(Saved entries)
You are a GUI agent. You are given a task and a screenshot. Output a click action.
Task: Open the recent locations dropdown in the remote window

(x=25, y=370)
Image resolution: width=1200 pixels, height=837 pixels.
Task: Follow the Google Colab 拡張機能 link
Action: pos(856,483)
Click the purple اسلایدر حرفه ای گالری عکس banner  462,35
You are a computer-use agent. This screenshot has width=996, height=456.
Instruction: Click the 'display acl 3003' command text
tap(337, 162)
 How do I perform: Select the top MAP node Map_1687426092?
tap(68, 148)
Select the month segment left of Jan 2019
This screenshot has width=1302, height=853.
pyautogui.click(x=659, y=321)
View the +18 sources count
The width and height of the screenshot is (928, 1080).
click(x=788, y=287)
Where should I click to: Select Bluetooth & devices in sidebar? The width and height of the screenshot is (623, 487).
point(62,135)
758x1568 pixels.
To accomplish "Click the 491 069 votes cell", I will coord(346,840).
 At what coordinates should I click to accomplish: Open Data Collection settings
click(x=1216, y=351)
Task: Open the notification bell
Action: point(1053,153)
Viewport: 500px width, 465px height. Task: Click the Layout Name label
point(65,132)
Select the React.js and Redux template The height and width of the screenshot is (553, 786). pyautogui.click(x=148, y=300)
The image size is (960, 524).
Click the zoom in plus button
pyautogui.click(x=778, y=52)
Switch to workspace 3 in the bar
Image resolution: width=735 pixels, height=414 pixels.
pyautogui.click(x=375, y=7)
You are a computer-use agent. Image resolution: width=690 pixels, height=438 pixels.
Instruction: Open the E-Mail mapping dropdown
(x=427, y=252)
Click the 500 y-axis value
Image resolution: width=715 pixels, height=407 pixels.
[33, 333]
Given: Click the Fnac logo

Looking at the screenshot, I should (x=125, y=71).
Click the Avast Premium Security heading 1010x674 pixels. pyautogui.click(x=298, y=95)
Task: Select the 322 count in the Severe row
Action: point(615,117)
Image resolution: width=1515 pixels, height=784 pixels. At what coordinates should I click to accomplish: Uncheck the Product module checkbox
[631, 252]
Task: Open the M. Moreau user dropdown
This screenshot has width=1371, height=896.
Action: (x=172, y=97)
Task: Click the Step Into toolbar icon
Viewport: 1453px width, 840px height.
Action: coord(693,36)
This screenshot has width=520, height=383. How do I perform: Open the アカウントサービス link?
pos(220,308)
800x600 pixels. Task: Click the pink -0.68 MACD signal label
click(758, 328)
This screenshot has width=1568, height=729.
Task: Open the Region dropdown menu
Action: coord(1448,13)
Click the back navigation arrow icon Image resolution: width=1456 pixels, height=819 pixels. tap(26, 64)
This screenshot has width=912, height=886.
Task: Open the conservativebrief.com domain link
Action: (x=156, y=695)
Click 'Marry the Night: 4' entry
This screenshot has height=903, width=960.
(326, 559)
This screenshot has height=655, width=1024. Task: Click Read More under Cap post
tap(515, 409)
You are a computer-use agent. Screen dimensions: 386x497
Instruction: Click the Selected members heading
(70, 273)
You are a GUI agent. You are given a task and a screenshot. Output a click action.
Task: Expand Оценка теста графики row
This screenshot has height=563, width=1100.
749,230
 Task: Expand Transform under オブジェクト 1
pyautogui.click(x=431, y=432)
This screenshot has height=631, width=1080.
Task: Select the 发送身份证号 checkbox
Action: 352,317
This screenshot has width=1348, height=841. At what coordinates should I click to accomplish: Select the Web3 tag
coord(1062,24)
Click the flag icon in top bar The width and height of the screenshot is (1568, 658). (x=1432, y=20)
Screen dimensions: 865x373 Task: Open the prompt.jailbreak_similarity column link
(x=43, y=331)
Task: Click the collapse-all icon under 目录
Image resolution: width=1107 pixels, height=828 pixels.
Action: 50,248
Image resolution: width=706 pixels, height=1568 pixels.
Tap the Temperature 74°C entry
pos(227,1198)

• **ASSIGNMENT**:
The answer must be the lines from the one containing "This screenshot has width=1348, height=841." through the last line of the records, written out exactly; please include nothing more.

• **SOLVED EXERCISE**:
This screenshot has width=1348, height=841. At what coordinates should I click to accomplish: Select the Web3 tag
coord(1062,24)
Click the flag icon in top bar The width and height of the screenshot is (1568, 658). (x=1432, y=20)
Screen dimensions: 865x373 Task: Open the prompt.jailbreak_similarity column link
(x=43, y=331)
Task: Click the collapse-all icon under 目录
Image resolution: width=1107 pixels, height=828 pixels.
Action: 50,248
Image resolution: width=706 pixels, height=1568 pixels.
Tap the Temperature 74°C entry
pos(227,1198)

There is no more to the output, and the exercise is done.